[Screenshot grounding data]
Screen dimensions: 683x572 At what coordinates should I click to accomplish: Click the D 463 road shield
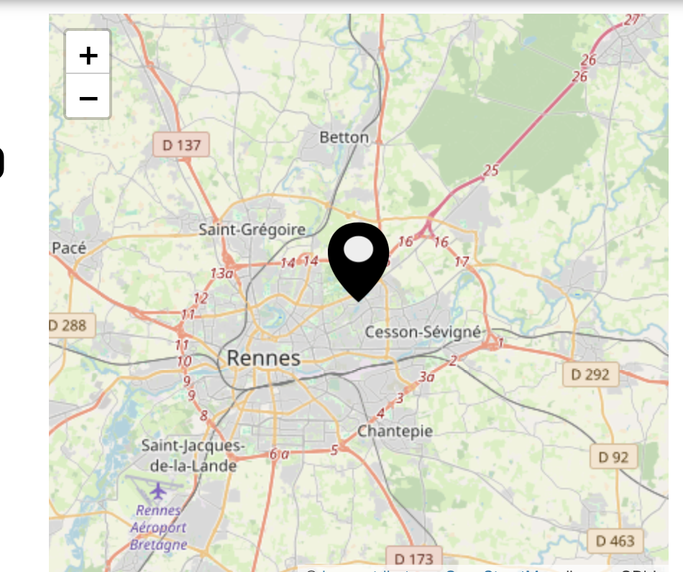(x=615, y=541)
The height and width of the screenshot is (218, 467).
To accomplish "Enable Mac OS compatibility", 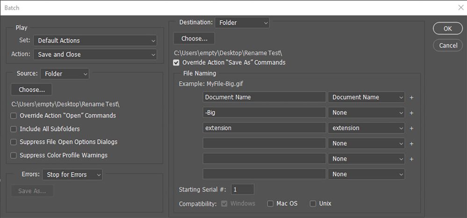I will (270, 203).
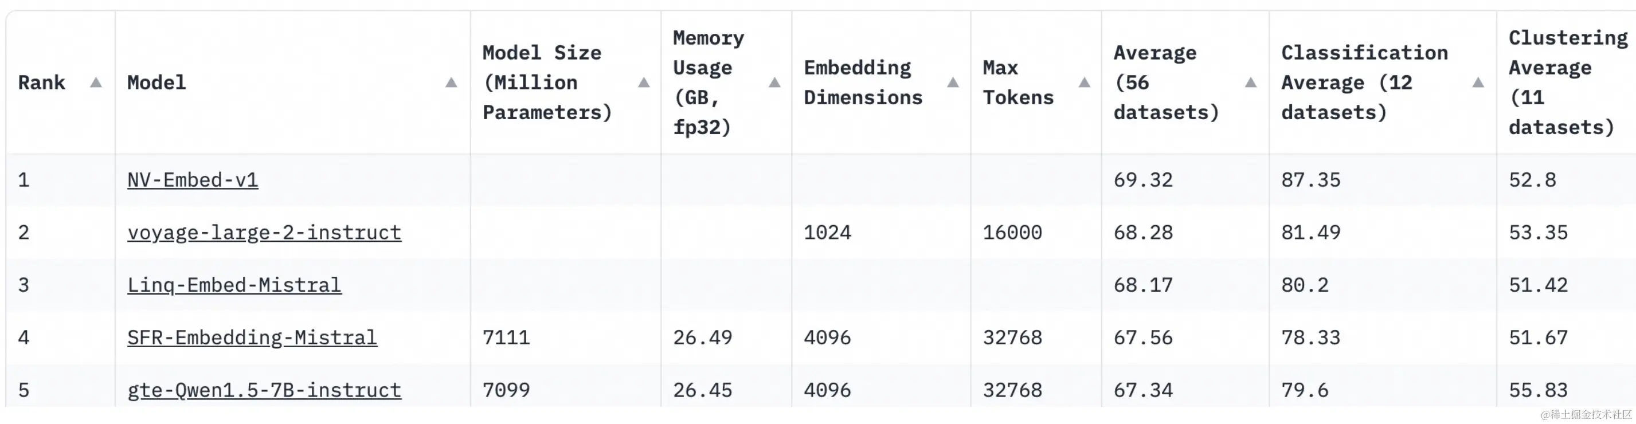Image resolution: width=1636 pixels, height=424 pixels.
Task: Select the 55.83 clustering score cell
Action: (x=1538, y=390)
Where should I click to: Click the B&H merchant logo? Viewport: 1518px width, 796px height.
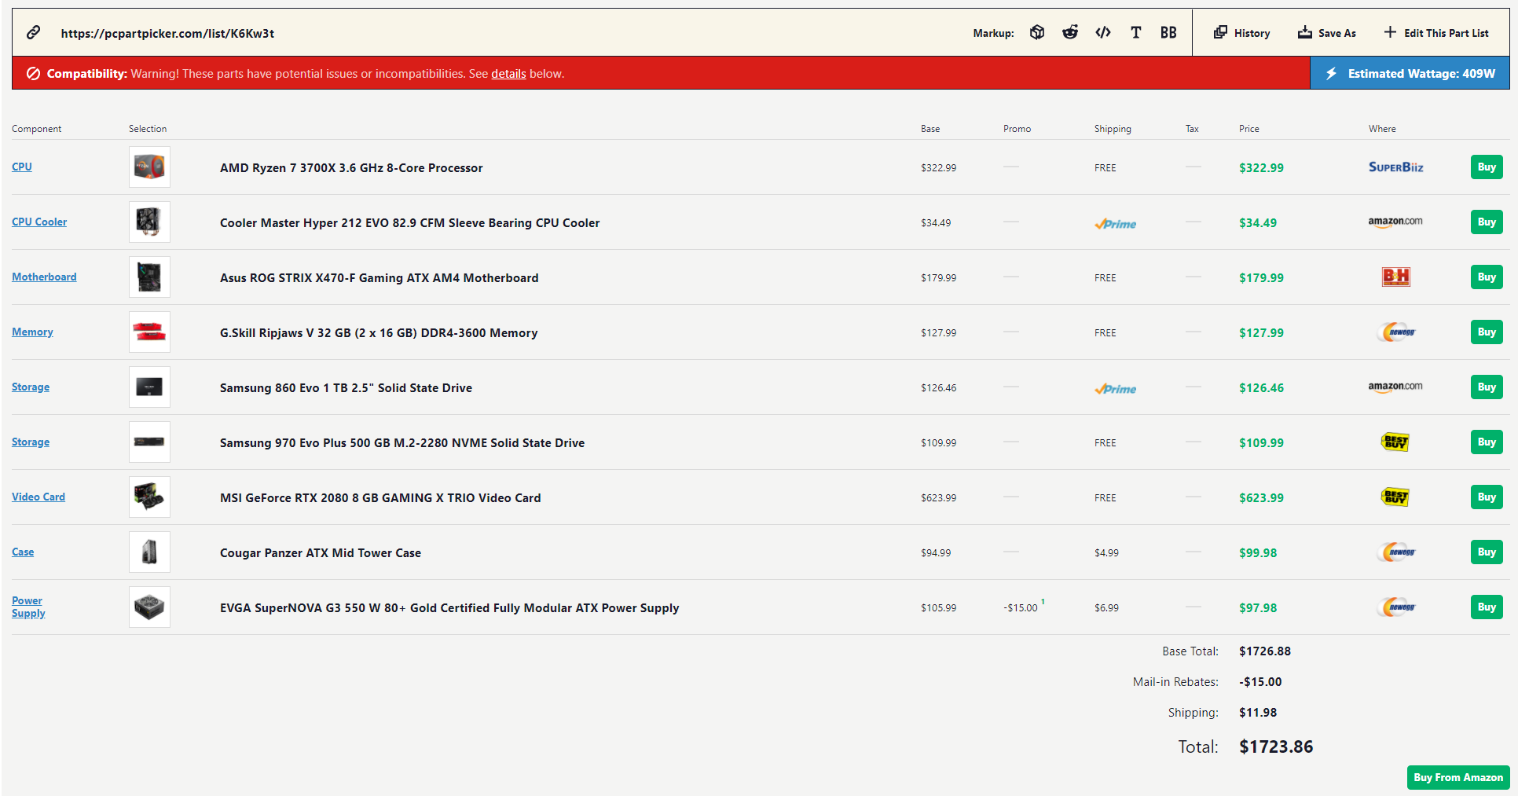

Try it:
After dropping the pictures, reproduce exactly the lines from the first line of the entries through the line containing "The height and", both included.

Written response:
Screen dimensions: 683x572 At what coordinates should I click to accomplish: Click the D 463 road shield
(x=615, y=541)
The height and width of the screenshot is (218, 467).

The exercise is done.